НАБОР ЗАДАНИЙ:
**1)** Перечислите все географические названия (имена собственные населенных пунктов и мест), которые встречаются в рассказе о поездке через Псков.
**2)** Изложите содержание рассказа о поездке через Псков в двух предложениях.
**3)** Допишите рассказ о поездке через Псков, начав сразу после его последней фразы.

Маленьким городам очень идет осень. Там двухэтажные дома с эркерами, рядом с ними любое дерево кажется большим, раскидистым.
Эти дома под деревьями становятся еще милее и колоритнее, когда их треугольные крыши засыпаны листьями.
В маленьких городах с листьями не борются так неистово, как в столицах, листья себе
лежат в палисадниках и на тротуарах, вихрем летят в лобовое стекло. Создают настроения.
Пустой утренний Псков выглядел уютным, «позолоченным», и я в третий раз пожалела, что не могу там остаться хотя бы на день.
Но таксист, который вез нас в Михайловское, два часа рассказывал, что не стоит обольщаться. Хотя я его ни о чем не спрашивала. Но он и не ждал. А говорил непрерывно, как здоровенный волнистый попугайчик. И все непечатно по соображениям цензуры. Из безопасного:
- Заметил, что собаки в городе на зеленый свет дорогу переходят. Я слежу специально. Они смотрят на светофор. Они научились! А люди нет.
- Видите, везде клюкву продают? (В трехлитровых баллонах). Ягод в этом году много. И птицы их едят как не в себя. Говорят, к суровой зиме.
- А отсюда, если повернуть, там такие леса начинаются - мама, не горюй! Если заблудишься, можешь и не вернуться.
- ?!
- Теща девочкой во время войны с матерью в те леса ушли, и немцы их не нашли. До лета 44-го там и жили.
А после 44-го много немецких термосов для кофе находили в лесу,
- Каких термосов?
- Со сбитых самолетов. У немецких летчиков всегда были термосы с кофе.
- Говорят, в Торжке медведи стали в город заходить
А у нас тоже! Я в 5 километрах от города живу, у нас рядом медведь пасеку разорил!
- Вон, видали - водку в пластиковых бутылках продают и без акциза. И сигареты какие хочешь - хочешь, белорусские, хочешь, казахские!
- А кто их крышует, знаете?
- Не знаю и знать не хочу.

Данные для поиска отображаемых элементов:
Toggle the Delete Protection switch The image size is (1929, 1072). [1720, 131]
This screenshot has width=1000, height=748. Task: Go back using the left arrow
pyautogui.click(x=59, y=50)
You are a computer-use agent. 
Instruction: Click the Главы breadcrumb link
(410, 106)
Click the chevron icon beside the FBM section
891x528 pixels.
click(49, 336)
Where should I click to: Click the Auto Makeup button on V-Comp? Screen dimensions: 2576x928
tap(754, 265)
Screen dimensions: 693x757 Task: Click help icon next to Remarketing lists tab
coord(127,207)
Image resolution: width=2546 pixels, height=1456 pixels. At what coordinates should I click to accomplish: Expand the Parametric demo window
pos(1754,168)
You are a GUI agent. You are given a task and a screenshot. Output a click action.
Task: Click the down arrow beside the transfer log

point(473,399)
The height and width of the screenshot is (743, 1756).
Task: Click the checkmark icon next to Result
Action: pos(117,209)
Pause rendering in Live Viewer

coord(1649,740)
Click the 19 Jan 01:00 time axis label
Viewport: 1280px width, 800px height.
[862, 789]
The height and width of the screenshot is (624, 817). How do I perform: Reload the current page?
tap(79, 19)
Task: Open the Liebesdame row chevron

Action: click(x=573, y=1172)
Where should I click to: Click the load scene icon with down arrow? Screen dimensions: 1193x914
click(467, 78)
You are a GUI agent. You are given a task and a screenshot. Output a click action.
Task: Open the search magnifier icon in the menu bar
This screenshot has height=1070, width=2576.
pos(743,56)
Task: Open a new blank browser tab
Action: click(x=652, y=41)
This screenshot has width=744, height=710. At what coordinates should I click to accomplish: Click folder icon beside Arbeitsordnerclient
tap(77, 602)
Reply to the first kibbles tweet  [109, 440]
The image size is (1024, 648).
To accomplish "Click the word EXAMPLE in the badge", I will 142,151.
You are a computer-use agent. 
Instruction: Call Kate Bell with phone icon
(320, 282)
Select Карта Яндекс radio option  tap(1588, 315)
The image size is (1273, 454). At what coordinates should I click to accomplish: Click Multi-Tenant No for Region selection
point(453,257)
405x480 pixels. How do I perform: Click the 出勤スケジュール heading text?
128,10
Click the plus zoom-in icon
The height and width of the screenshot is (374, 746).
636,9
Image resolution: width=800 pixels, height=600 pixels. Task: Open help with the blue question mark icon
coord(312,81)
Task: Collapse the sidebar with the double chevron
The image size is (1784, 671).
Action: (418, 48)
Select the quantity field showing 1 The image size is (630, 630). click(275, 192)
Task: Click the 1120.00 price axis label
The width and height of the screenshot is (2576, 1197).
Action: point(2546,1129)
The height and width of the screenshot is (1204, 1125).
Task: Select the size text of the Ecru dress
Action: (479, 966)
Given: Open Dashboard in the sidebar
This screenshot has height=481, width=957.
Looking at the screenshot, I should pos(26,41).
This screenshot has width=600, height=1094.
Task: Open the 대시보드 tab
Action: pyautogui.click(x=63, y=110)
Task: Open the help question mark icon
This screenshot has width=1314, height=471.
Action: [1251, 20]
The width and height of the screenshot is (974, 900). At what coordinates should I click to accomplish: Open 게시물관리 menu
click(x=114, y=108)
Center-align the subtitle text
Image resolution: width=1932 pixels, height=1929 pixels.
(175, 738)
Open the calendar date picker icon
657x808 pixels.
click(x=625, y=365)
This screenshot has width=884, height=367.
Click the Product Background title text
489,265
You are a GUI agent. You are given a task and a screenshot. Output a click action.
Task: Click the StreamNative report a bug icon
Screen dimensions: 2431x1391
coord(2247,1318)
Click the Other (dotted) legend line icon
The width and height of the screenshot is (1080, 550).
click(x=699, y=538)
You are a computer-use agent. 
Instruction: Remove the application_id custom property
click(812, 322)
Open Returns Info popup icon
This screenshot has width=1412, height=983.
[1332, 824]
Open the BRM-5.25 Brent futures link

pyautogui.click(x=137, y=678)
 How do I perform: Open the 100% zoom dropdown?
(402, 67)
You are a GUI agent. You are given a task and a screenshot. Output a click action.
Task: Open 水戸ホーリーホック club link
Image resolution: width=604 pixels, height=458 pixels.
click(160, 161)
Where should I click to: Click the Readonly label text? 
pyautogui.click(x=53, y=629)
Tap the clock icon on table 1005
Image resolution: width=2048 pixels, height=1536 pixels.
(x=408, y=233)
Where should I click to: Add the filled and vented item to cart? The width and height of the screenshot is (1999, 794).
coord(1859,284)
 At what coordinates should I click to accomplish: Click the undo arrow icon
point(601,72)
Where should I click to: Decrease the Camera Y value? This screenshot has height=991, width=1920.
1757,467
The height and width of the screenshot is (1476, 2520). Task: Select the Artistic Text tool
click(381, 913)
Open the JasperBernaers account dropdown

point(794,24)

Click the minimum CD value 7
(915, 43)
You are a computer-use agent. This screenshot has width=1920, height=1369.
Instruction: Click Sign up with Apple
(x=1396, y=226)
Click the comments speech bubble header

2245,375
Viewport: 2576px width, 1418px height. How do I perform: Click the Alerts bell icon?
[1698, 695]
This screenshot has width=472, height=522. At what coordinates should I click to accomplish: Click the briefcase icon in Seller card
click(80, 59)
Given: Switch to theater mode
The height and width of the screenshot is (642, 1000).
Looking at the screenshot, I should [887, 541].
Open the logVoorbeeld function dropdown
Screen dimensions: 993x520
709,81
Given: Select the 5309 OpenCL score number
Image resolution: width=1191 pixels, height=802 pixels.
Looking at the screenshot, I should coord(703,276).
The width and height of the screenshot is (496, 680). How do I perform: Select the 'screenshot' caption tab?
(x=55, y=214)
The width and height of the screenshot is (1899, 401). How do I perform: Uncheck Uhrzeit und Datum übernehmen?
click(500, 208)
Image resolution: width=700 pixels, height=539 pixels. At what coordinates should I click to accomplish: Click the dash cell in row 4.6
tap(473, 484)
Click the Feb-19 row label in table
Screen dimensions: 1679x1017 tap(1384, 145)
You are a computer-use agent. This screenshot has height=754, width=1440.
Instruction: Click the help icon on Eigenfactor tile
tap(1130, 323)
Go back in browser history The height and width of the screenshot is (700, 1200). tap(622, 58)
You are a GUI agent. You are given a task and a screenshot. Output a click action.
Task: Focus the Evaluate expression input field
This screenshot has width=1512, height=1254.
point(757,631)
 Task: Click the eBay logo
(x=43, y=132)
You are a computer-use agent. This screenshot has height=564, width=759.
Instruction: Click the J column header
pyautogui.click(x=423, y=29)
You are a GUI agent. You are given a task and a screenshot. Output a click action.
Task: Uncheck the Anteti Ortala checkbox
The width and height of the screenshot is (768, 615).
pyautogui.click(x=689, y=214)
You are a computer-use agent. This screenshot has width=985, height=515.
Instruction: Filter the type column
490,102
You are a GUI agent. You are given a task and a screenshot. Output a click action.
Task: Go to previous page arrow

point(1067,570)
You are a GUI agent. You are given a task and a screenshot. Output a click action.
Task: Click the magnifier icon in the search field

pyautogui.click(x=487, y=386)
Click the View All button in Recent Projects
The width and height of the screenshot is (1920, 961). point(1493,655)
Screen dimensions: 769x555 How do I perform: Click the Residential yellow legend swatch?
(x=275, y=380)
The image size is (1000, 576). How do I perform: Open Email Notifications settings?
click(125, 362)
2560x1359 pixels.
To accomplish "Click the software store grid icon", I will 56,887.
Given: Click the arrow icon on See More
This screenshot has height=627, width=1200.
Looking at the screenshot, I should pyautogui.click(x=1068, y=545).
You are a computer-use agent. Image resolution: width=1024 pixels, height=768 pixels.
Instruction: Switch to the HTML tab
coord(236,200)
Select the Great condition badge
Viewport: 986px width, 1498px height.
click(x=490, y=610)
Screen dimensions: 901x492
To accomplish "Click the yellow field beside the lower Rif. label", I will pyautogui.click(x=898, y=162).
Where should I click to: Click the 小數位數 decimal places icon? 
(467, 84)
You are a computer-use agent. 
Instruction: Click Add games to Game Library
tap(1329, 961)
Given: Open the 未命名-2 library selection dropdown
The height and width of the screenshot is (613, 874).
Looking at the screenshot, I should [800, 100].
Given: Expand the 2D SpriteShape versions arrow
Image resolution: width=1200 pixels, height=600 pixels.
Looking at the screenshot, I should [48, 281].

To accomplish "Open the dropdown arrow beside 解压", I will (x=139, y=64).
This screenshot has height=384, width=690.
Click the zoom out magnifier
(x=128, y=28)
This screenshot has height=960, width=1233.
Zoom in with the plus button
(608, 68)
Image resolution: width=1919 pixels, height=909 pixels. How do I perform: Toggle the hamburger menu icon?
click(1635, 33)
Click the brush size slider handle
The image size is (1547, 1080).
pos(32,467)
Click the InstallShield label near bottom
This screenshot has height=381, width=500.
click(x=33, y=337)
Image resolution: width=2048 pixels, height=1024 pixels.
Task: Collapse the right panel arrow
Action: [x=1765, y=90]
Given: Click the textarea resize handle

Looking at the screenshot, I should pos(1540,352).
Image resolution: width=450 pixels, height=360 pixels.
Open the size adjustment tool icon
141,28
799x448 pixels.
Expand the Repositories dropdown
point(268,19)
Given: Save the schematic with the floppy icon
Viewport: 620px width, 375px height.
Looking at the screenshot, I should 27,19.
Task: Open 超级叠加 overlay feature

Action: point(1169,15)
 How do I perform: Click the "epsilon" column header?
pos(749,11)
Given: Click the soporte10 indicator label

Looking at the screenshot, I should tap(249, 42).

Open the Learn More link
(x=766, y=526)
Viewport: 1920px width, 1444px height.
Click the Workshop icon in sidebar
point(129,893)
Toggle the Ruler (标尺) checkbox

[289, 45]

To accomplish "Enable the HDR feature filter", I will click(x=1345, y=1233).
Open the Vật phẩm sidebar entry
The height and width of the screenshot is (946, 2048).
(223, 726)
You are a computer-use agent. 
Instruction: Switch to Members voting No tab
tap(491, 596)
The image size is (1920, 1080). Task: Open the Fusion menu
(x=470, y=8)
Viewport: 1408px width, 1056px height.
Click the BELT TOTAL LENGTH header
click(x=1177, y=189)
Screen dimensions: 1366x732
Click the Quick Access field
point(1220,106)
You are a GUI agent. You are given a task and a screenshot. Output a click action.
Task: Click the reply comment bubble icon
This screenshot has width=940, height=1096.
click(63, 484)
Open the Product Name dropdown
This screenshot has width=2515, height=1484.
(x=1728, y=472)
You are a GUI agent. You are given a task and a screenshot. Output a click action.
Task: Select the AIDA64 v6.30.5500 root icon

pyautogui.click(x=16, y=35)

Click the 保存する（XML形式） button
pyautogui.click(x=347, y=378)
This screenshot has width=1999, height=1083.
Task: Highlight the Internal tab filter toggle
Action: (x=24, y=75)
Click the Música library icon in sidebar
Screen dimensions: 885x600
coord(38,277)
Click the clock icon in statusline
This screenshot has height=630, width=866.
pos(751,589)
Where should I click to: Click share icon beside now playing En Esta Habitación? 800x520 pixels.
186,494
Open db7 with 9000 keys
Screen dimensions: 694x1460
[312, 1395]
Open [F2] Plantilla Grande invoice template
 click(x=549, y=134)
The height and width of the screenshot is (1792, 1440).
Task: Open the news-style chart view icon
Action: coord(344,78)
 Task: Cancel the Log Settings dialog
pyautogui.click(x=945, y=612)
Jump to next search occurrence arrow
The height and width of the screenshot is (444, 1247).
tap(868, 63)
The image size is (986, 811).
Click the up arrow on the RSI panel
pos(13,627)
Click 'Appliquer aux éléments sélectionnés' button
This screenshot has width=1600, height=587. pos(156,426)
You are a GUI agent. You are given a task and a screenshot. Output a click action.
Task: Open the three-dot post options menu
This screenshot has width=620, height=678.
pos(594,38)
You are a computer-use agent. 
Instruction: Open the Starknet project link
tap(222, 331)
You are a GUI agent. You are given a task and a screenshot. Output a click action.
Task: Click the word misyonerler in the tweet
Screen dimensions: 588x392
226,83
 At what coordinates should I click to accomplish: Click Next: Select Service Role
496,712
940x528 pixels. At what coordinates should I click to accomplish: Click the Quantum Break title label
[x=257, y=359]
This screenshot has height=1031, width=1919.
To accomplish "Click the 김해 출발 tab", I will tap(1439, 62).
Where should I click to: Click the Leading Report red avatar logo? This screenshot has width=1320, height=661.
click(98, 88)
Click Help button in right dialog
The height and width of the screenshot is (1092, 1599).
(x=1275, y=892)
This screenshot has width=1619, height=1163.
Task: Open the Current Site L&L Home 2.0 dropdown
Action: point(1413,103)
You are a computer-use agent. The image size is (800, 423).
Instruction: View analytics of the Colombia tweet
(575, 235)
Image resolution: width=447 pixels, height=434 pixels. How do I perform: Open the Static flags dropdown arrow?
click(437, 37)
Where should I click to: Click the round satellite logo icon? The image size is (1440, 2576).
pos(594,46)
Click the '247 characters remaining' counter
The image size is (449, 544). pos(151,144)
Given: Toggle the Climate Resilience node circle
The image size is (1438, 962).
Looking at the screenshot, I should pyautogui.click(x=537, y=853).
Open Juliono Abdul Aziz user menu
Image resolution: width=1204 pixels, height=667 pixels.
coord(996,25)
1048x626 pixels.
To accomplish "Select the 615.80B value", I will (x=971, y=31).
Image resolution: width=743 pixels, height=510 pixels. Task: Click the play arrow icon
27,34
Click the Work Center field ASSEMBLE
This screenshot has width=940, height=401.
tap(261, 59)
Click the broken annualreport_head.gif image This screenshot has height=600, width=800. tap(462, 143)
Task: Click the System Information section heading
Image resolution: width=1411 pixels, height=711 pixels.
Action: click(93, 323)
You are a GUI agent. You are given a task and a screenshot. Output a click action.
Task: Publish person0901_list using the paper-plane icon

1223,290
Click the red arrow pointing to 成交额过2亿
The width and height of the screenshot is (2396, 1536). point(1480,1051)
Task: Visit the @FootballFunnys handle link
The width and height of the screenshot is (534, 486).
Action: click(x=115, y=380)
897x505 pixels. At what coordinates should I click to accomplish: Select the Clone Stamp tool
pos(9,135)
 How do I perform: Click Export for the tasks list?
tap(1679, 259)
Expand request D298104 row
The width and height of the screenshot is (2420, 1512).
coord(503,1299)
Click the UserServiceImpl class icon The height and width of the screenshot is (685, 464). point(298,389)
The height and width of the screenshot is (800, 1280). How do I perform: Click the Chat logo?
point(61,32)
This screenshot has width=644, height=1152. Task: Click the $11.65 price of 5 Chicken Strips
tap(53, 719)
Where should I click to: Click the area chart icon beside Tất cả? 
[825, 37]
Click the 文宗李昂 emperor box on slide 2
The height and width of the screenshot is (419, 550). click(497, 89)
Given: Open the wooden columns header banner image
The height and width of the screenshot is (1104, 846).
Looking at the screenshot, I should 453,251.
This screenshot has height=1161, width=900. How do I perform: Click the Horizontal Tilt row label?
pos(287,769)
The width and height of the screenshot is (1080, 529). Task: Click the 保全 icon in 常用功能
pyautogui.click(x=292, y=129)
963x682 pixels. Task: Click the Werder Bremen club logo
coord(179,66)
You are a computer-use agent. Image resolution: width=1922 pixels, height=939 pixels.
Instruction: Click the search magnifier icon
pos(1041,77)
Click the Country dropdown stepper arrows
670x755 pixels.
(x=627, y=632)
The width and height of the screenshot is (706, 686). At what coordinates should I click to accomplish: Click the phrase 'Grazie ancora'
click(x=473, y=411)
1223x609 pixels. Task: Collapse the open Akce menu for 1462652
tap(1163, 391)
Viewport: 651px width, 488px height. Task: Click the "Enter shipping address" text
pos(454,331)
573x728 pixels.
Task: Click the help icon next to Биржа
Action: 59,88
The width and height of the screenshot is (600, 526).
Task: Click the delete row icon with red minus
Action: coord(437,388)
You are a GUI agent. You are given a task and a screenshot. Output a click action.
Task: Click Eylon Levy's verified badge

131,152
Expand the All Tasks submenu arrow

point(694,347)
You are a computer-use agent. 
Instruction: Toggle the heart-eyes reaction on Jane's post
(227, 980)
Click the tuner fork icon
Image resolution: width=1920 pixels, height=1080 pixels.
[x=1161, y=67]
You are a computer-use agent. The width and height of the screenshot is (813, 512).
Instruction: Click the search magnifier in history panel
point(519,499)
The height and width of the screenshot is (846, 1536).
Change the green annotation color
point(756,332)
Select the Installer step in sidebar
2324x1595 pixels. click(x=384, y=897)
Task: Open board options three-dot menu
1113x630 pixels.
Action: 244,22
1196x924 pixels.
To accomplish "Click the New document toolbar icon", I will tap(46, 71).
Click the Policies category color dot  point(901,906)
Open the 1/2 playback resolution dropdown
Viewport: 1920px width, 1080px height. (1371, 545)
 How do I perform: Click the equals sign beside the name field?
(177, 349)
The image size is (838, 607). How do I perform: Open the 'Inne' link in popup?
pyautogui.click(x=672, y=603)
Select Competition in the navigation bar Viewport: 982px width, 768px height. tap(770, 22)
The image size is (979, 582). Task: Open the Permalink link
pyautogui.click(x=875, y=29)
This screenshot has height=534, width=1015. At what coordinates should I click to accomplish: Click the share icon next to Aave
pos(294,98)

ОТВЕТЫ ПО ЗАДАНИЯМ:
**1)** Псков, Михайловское, Торжок

**2)** Рассказчица описывает осенние маленькие города, где дома стоят под засыпанными листьями крышами, а пустой утренний Псков выглядит уютным и «позолоченным». Таксист, два часа везший ее в Михайловское, непрерывно рассказывал о собаках, переходящих дорогу на зеленый свет, о клюкве к суровой зиме, о лесах, где его теща пряталась от немцев, о медведях и о продаже водки и сигарет без акциза.

**3)**
- Ну, вы поняли.
И внезапное:
- Ближе к Михайловскому и природа красивее. В ней появляется поэзия.
Давно я мечтала вернуться в «псковские дали». Не могу называть эту внезапную поездку погоней за ресурсом, потому что погоня - слишком энергичное слово. Ищешь источники энергии и просто что-то хорошее, чистое. А «пушгоры» именно такие.
В деревне Бугрово топят дровами, в воздухе пахнет и живым деревом, и дымком. А кругом да, действительно дали. Те самые. Это когда со всех сторон простор, когда можешь дотянуться взглядом очень-очень далеко и там тоже будет красиво. Это удивительно разворачивает внутренние карты, перспективы, картины. Будто и в них начинаешь дотягиваться до какой-то новой дали. Красота снаружи переливается вовнутрь, и суета сразу стихает.
Из той пищи, которая не духовная, сегодня пробовала лесные грибы с клюквой. И даже после томления в сливках они не потеряли свой лесной дух. Ммм magnifique!
- Спасибо, очень вкусно! - сказали мы официанту.
- Та не за что, - ответил он и скромно махнул рукой.
Жду встречи, разумеется мимолетной, с духом Пушкина. Все же тут так хорошо не только из-за природных красот. А потому что Пушкин во всем.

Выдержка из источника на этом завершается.